SOURCE TEXT:
Saturday, October 29, 2022

Linker, can you spare a meg? (2021)

Tailscale on iOS runs as a special kind of app, a Network Extension. This lets us run in the background, so we can secure traffic from all of your applications, without them having to change anything. But with this power comes a memory straightjacket. Normal iOS apps can use 5GB or so of memory before iOS kills them. We get 15MB. With an “M”.

That has been a constant pain point for our users—and especially for us. When we use too much memory, iOS snipes our network extension, and your VPN access goes down. And the knowledge that doing more work caused more crashes caused us to leave important improvements out of the iOS app, like http2 and UPnP support. It was a constant low level drain on our engineering team and our product.

This blog post is about how we tackled the problem, with a bit of philosophizing and a surprise twist at the end.

The easy stuff

The first step is to understand the problem. We added some logging about our memory usage. This made it clear that baseline operation of Tailscale consumed 10-12MB, leaving only a few MB for anything else. The worst problems were for users with large tailnets: There was just more data. Plus, with many devices, we had to update that data more often. Still, with baseline operation taking 70-80% of the memory, we decided to start there.

The core of the Tailscale VPN is written in Go. So another obvious step is to bust out pprof and optimize memory allocations. The internet has plenty of discussion of this kind of optimization, and they’re pretty standard stuff: eliminate per-packet allocations, re-use buffers, break some layers, and so on. That all helped, but not enough. Next topic.

Inside the Go runtime

We made the Go garbage collector more aggressive, by calling debug.SetGCPercent. This uses more CPU, but reduces memory usage by making it more likely that any given allocation can re-use freed memory. There’s an exciting Go proposal to make this kind of setup easier and more automatic, but even that is not a panacea. If you need more memory than you have, even a theoretically perfect garbage collector will not save you.

SOURCE EXCERPT:
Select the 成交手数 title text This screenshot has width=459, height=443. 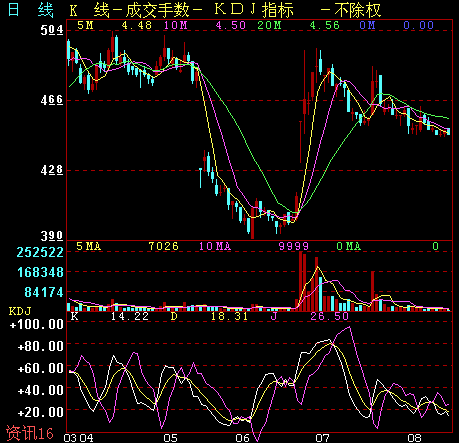[x=157, y=10]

TASKS FOR THIS EXERCISE:
1 - From the Tailscale post, output the passage starting at "That has been" and ending at "at the end.".
2 - Shorten the paragraph in the Tailscale post that begins "The core of the Tailscale VPN is written in Go" while keeping its main facts.
3 - Summarize the Tailscale post in two sentences.
The material isn't needed for anything here.

ANSWERS PROVIDED:
1 -
That has been a constant pain point for our users—and especially for us. When we use too much memory, iOS snipes our network extension, and your VPN access goes down. And the knowledge that doing more work caused more crashes caused us to leave important improvements out of the iOS app, like http2 and UPnP support. It was a constant low level drain on our engineering team and our product.

This blog post is about how we tackled the problem, with a bit of philosophizing and a surprise twist at the end.

2 - Since the Tailscale VPN core is written in Go, the team used pprof to trim memory allocations with standard fixes: removing per-packet allocations, reusing buffers and breaking some layers. This helped, but not enough.

3 - Tailscale on iOS runs as a Network Extension with only 15MB of memory, and going over that gets it killed by iOS and cuts VPN access, which also led the team to leave features like http2 and UPnP out of the iOS app. After logging showed baseline operation used 10-12MB, the team cut memory allocations with pprof, which helped but not enough, and then made Go's garbage collector more aggressive with debug.SetGCPercent.